## What is needed
Every entry below, from first to last, should be copied exactly.

Extracted information Block Start

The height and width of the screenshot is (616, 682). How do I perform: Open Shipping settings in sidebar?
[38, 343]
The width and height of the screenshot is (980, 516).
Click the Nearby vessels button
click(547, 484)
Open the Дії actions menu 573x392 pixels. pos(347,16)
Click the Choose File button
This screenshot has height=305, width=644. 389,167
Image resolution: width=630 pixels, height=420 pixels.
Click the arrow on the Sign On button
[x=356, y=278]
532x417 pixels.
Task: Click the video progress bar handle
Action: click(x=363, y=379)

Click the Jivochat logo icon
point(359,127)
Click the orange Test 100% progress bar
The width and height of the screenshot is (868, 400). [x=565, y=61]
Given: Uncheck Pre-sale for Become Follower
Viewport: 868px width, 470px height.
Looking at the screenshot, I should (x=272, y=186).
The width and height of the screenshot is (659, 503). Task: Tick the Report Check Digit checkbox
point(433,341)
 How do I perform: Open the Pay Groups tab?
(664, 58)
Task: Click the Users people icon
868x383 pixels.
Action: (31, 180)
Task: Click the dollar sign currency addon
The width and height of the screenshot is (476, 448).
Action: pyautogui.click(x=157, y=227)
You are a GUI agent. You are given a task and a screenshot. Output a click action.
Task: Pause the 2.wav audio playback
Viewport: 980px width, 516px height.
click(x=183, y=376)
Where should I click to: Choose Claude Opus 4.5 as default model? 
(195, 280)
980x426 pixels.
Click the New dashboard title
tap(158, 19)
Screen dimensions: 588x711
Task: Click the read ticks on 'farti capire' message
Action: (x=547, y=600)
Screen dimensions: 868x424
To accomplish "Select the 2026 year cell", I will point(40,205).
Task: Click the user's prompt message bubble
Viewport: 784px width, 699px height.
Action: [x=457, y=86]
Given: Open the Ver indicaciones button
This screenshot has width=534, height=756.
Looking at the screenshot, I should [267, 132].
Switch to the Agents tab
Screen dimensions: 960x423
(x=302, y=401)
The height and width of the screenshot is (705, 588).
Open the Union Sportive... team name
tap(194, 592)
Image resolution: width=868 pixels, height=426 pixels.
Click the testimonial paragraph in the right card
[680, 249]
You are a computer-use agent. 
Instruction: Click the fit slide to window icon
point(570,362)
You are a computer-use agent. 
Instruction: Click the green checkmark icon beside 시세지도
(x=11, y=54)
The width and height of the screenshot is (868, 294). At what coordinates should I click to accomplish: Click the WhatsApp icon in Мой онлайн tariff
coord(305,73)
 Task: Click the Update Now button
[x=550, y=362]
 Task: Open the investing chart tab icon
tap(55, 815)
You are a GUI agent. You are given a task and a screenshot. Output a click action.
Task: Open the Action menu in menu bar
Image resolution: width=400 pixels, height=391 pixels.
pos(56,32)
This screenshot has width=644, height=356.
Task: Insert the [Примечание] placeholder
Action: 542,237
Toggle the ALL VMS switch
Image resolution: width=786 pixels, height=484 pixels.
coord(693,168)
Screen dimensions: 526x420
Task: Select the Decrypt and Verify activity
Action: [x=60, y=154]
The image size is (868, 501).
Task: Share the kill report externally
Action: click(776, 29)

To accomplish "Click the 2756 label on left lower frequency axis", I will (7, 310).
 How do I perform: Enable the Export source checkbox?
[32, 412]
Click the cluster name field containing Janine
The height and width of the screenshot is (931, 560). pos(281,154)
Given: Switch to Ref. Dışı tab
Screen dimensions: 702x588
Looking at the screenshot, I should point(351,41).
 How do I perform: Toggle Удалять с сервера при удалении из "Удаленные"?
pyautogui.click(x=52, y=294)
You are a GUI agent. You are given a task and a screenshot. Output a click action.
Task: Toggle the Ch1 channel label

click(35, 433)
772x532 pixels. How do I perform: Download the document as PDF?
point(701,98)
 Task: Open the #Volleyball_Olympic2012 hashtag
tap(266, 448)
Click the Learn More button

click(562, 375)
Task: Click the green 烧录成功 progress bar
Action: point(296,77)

Extracted information Block End

## Exercise output
The height and width of the screenshot is (616, 682). How do I perform: Open Shipping settings in sidebar?
[38, 343]
The width and height of the screenshot is (980, 516).
Click the Nearby vessels button
click(547, 484)
Open the Дії actions menu 573x392 pixels. pos(347,16)
Click the Choose File button
This screenshot has height=305, width=644. 389,167
Image resolution: width=630 pixels, height=420 pixels.
Click the arrow on the Sign On button
[x=356, y=278]
532x417 pixels.
Task: Click the video progress bar handle
Action: click(x=363, y=379)

Click the Jivochat logo icon
point(359,127)
Click the orange Test 100% progress bar
The width and height of the screenshot is (868, 400). [x=565, y=61]
Given: Uncheck Pre-sale for Become Follower
Viewport: 868px width, 470px height.
Looking at the screenshot, I should (x=272, y=186).
The width and height of the screenshot is (659, 503). Task: Tick the Report Check Digit checkbox
point(433,341)
 How do I perform: Open the Pay Groups tab?
(664, 58)
Task: Click the Users people icon
868x383 pixels.
Action: (31, 180)
Task: Click the dollar sign currency addon
The width and height of the screenshot is (476, 448).
Action: pyautogui.click(x=157, y=227)
You are a GUI agent. You are given a task and a screenshot. Output a click action.
Task: Pause the 2.wav audio playback
Viewport: 980px width, 516px height.
click(x=183, y=376)
Where should I click to: Choose Claude Opus 4.5 as default model? 
(195, 280)
980x426 pixels.
Click the New dashboard title
tap(158, 19)
Screen dimensions: 588x711
Task: Click the read ticks on 'farti capire' message
Action: (x=547, y=600)
Screen dimensions: 868x424
To accomplish "Select the 2026 year cell", I will point(40,205).
Task: Click the user's prompt message bubble
Viewport: 784px width, 699px height.
Action: [x=457, y=86]
Given: Open the Ver indicaciones button
This screenshot has width=534, height=756.
Looking at the screenshot, I should [267, 132].
Switch to the Agents tab
Screen dimensions: 960x423
(x=302, y=401)
The height and width of the screenshot is (705, 588).
Open the Union Sportive... team name
tap(194, 592)
Image resolution: width=868 pixels, height=426 pixels.
Click the testimonial paragraph in the right card
[680, 249]
You are a computer-use agent. 
Instruction: Click the fit slide to window icon
point(570,362)
You are a computer-use agent. 
Instruction: Click the green checkmark icon beside 시세지도
(x=11, y=54)
The width and height of the screenshot is (868, 294). At what coordinates should I click to accomplish: Click the WhatsApp icon in Мой онлайн tariff
coord(305,73)
 Task: Click the Update Now button
[x=550, y=362]
 Task: Open the investing chart tab icon
tap(55, 815)
You are a GUI agent. You are given a task and a screenshot. Output a click action.
Task: Open the Action menu in menu bar
Image resolution: width=400 pixels, height=391 pixels.
pos(56,32)
This screenshot has width=644, height=356.
Task: Insert the [Примечание] placeholder
Action: 542,237
Toggle the ALL VMS switch
Image resolution: width=786 pixels, height=484 pixels.
coord(693,168)
Screen dimensions: 526x420
Task: Select the Decrypt and Verify activity
Action: [x=60, y=154]
The image size is (868, 501).
Task: Share the kill report externally
Action: click(776, 29)

To accomplish "Click the 2756 label on left lower frequency axis", I will (7, 310).
 How do I perform: Enable the Export source checkbox?
[32, 412]
Click the cluster name field containing Janine
The height and width of the screenshot is (931, 560). pos(281,154)
Given: Switch to Ref. Dışı tab
Screen dimensions: 702x588
Looking at the screenshot, I should point(351,41).
 How do I perform: Toggle Удалять с сервера при удалении из "Удаленные"?
pyautogui.click(x=52, y=294)
You are a GUI agent. You are given a task and a screenshot. Output a click action.
Task: Toggle the Ch1 channel label

click(35, 433)
772x532 pixels. How do I perform: Download the document as PDF?
point(701,98)
 Task: Open the #Volleyball_Olympic2012 hashtag
tap(266, 448)
Click the Learn More button

click(562, 375)
Task: Click the green 烧录成功 progress bar
Action: point(296,77)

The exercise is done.